WORK REQUEST: Under this line is some data; print exactly the lines from the one containing "This screenshot has width=480, height=480." through its last line, without pictures.

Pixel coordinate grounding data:
==*==
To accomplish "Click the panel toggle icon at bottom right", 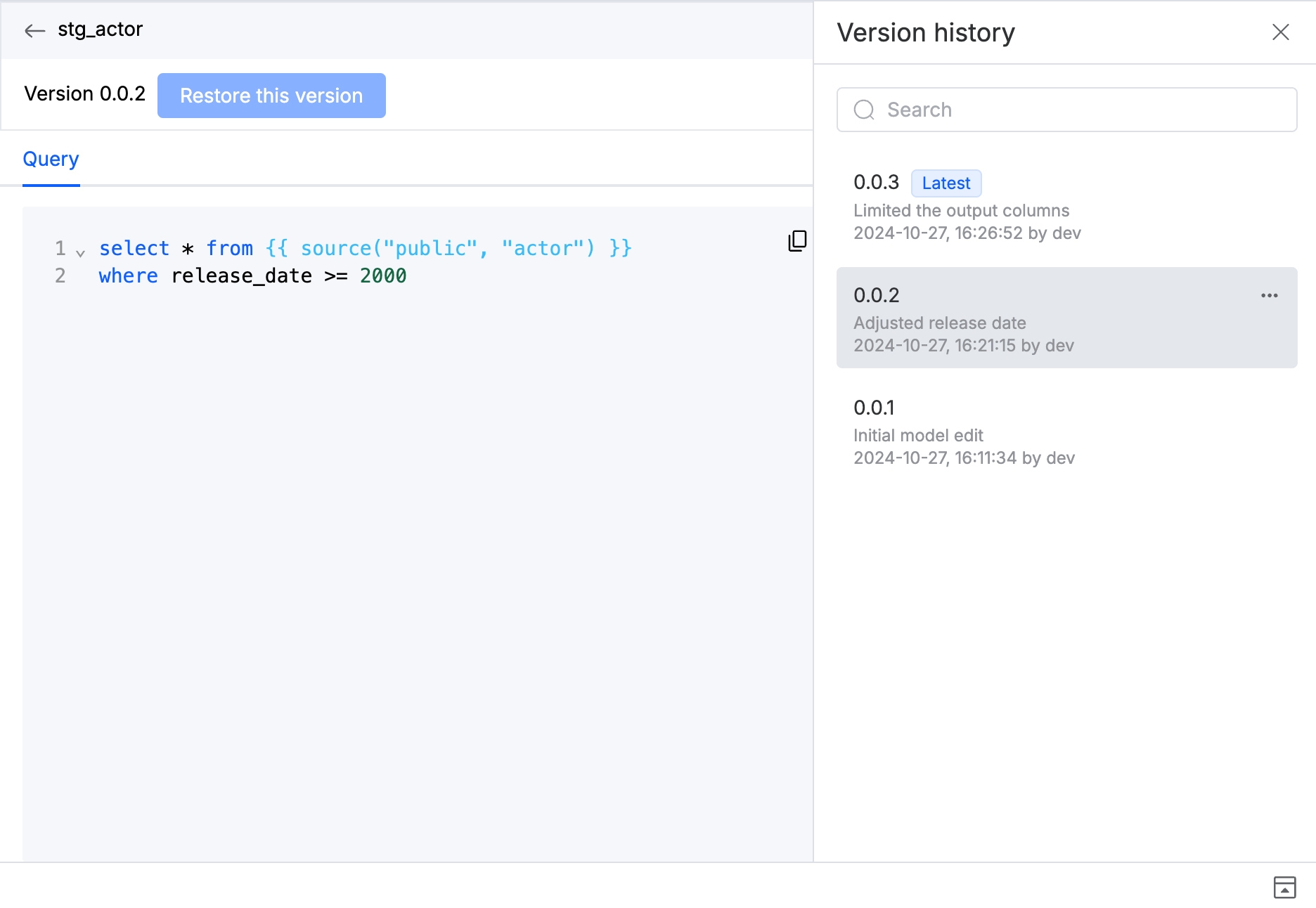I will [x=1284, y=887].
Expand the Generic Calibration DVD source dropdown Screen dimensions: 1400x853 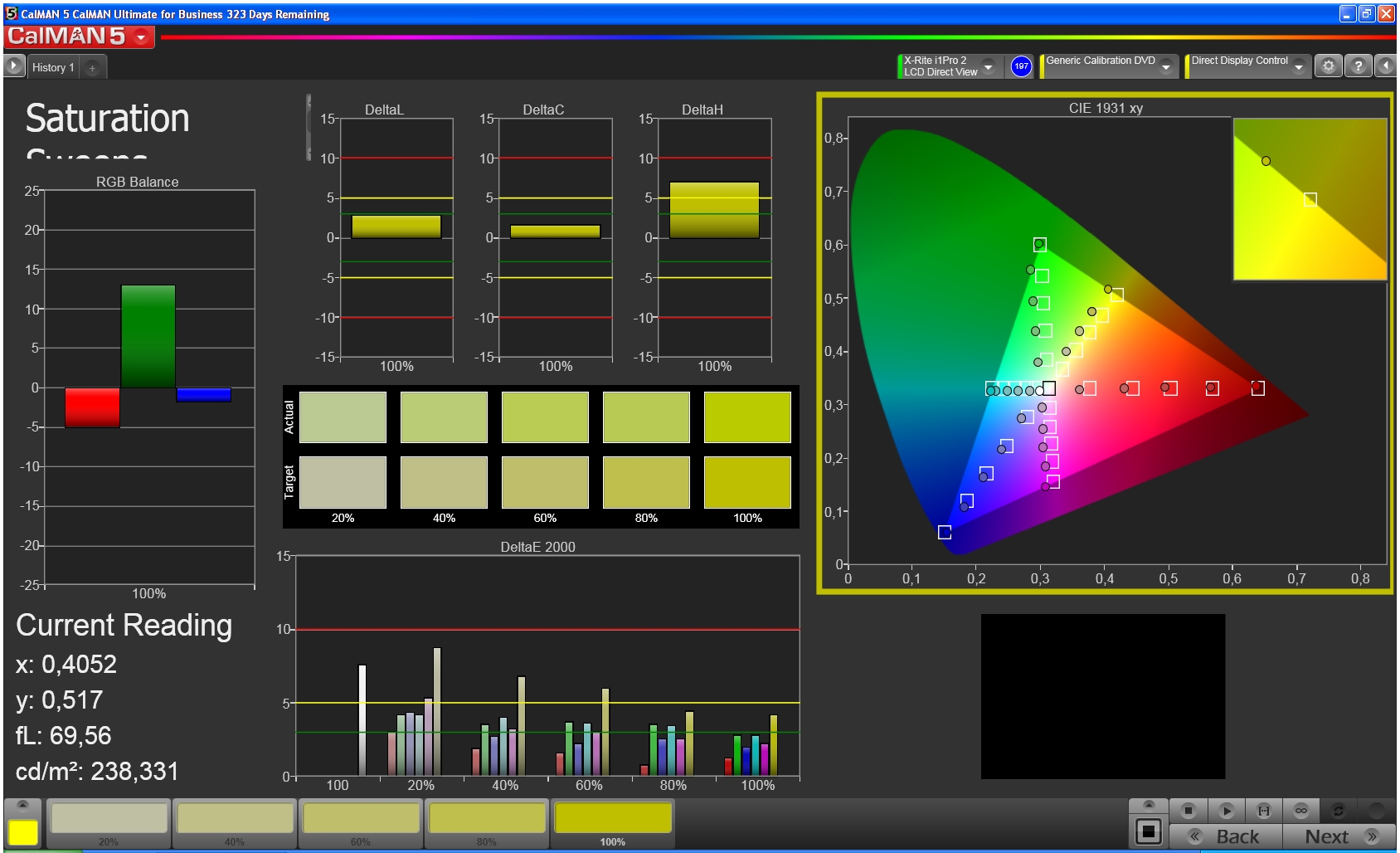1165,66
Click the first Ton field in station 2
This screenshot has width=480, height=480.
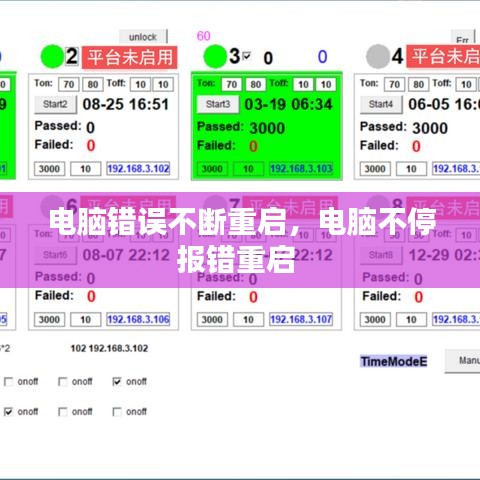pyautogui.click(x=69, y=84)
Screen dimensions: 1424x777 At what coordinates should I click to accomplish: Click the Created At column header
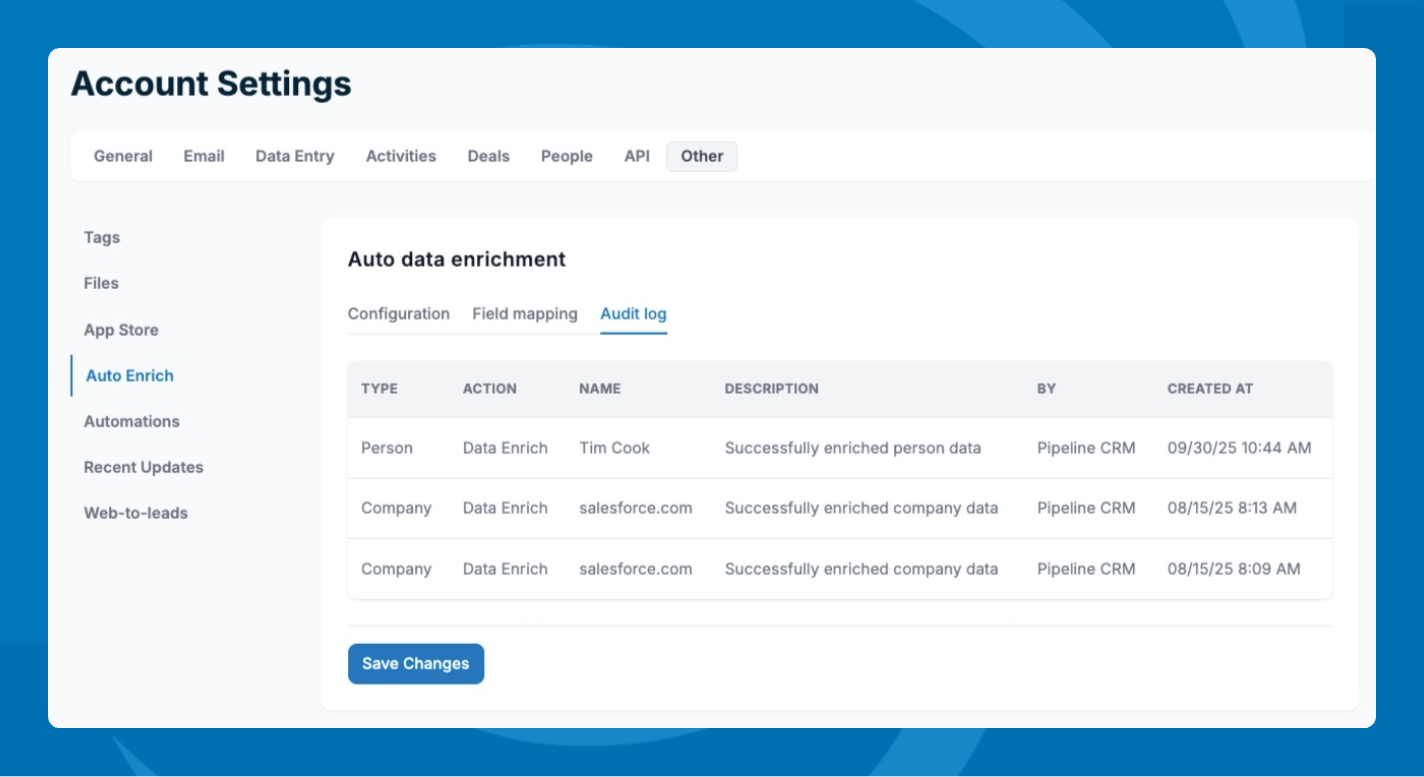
==*==
RESPONSE AREA:
This screenshot has width=480, height=480.
pyautogui.click(x=69, y=84)
Screen dimensions: 1424x777 At what coordinates should I click to accomplish: Click the Created At column header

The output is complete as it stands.